Fixed-Wing Mapping Drones
Discover cutting-edge solutions from leading global suppliers
Atmos has released a case study that explains how Neptune Site Services used the company’s Marlyn Cobalt drone equipped with the MicaSense Altum sensor to develop a correlation between Green Area and Normalized Difference Vegetation indices for a canola field in Ireland.
Nitrogen Fertilizer is an essential tool in most agricultural and farming applications, but this comes at a cost, with Nitrogen prices surging recently from €250/ton to €750/ton (2021 to 2022) due to increased gas prices. Therefore, in order for crops to be viable, growers need an exact picture of where and how much Nitrogen is needed for their crops to grow to the optimal extent. With thin margins all across the industry, the need to maximize overall yield has never been greater.
When it comes to Oilseed Rape, growers around the world carry out random spot checks of GAI (Growth/Green Area Index) to calculate when and where Nitrogen application is required. The GAI is defined as the ratio between the leaf area and the ground area (various examples of GAI values are shown below).

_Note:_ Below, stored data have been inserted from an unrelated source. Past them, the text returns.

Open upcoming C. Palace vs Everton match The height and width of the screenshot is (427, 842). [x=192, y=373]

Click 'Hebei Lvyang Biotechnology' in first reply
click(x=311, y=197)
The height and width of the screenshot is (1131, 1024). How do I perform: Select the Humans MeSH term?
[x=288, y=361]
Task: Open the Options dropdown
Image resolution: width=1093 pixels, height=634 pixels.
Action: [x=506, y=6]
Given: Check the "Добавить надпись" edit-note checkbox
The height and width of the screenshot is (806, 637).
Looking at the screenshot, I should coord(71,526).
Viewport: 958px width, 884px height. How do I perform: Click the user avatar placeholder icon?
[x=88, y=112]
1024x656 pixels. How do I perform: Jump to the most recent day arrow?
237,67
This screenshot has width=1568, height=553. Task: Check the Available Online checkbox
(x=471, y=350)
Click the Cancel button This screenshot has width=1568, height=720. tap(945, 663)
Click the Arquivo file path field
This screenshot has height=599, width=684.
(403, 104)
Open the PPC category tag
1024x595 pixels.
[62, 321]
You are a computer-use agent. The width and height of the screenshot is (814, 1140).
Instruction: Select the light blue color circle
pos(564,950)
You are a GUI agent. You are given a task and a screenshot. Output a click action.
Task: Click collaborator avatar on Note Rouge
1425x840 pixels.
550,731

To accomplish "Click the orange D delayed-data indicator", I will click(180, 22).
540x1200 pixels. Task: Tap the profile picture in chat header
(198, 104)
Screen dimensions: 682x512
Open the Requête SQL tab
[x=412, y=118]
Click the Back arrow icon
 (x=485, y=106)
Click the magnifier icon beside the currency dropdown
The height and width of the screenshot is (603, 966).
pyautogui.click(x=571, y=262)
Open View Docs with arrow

Green/Growth Area Index (GAI)
This can be a very effective metric, however, spot checks only allow growers to sample very small areas of their crop and the result is not a true picture of the complete situation. One way around this is to use satellite imagery, but this can be unreliable due to the low resolution, and relative inaccessibility because of cloud cover and other climactic conditions such as atmospheric pressure. Therefore, a solution is needed which provides a reliable GAI across the entire crop, without sacrificing accuracy.
To solve this, Brian Whyte from Neptune Drone Services (Ireland), and the project’s agronomist, Stephen McCabe, used a Marlyn Cobalt equipped with the MicaSense Altum to develop a correlation between the GAI index and the NDVI (Normalized Difference Vegetation Index), produced from the Altum’s multispectral sensors. This was then used to create an accurate, georeferenced variable rate Nitrogen map of the entire crop which can then be then uploaded to the spreader or sprayer for correct application.
Drone survey with Marlyn Cobalt
After surveying 47.1 hectares of Oilseed Rape (canola) in 26 minutes, Brian Whyte from Neptune was able to produce an accurate zonation map with the geotagged data collected by Marlyn. This zonation map was then used to form a variable rate map for Nitrogen use that will be loaded to the tractor.

Neptune Drone Services (Ireland)
Below you can see the georeferenced zonation map which was produced from this project.
The yellow part of this map indicates the areas where GAI is higher, and the orange and red spots indicate the areas with lower GAI values where more Nitrogen is needed. In this example we see a relatively high average GAI because of the mild winter. Each zone will then be assigned a required rate of Nitrogen and spread using a GPS-assisted variable rate fertilizer spreader, meaning that each zone gets only the required amount of Nitrogen.

Zonation Map
Savings in Nitrogen costs (post-winter)
In the table below you can see savings in Nitrogen costs for the post-winter period for various crop sizes.
As shown in the table, the higher the GAI, the higher the potential cost saving. For example, a medium crop with GAI of 1.0 needs 202kg/ha of fertilizer saving €83/ha, while a very large crop with GAI of 2.0 needs 135kg/ha saving €250/ha.

Fertilizer N Savings per Crop Size, Source: www.teagasc.ie
As a comparison and to validate the data, the grower and his agronomist then carried out a GAI assessment of the crops using the traditional method. Using the zonation map, they were able to focus on each zone and make a correlation between the GAI value and the average NDVI value to determine the required rate of Nitrogen. This correlation in values was successfully checked across multiple farms assessed on different days and under different lighting conditions to prove the consistency of the values and to demonstrate that the correlation between GAI and the average NDVI value was repeatable.
The next step is to carry out the next GAI assessment where the grower ideally wants to see the same value of GAI across the whole field. For this assessment, proving of GAI using the traditional method will no longer be required, as the correlation of the two index values was successful, thus proving that a variable rate Nitrogen map can be produced for Oilseed rape crops based on the average NDVI value.
Conclusion
Therefore, it can be decisively concluded that using NDVI/GAI comparison method is an effective way for farmers to reduce and optimize their Nitrogen fertilizer consumption, thus increasing yield and decreasing operational costs. In Ireland alone there is more than 10,000 ha of Oilseed Rape where this method could result in savings of more than €2 million.
The use of the Marlyn Cobalt drone produced an effective and accurate NDVI map across the entire field for use in this comparison, without sacrificing the resolution and flexibility as seen with satellite data collection methods. Further assessment needs to be done for the coming survey, but in the meantime it can be recommended to any crop farmer with a passion for innovation and a desire to take their activities to the next level to use the Marlyn Cobalt and Micasense Altum for their Oilseed Rape surveys.
“The accuracy of the Marlyn drone equipped with the MicaSense Altum sensor has made big impact on crop growers’ savings and yield,” said Brian Whyte, Neptune Site Services.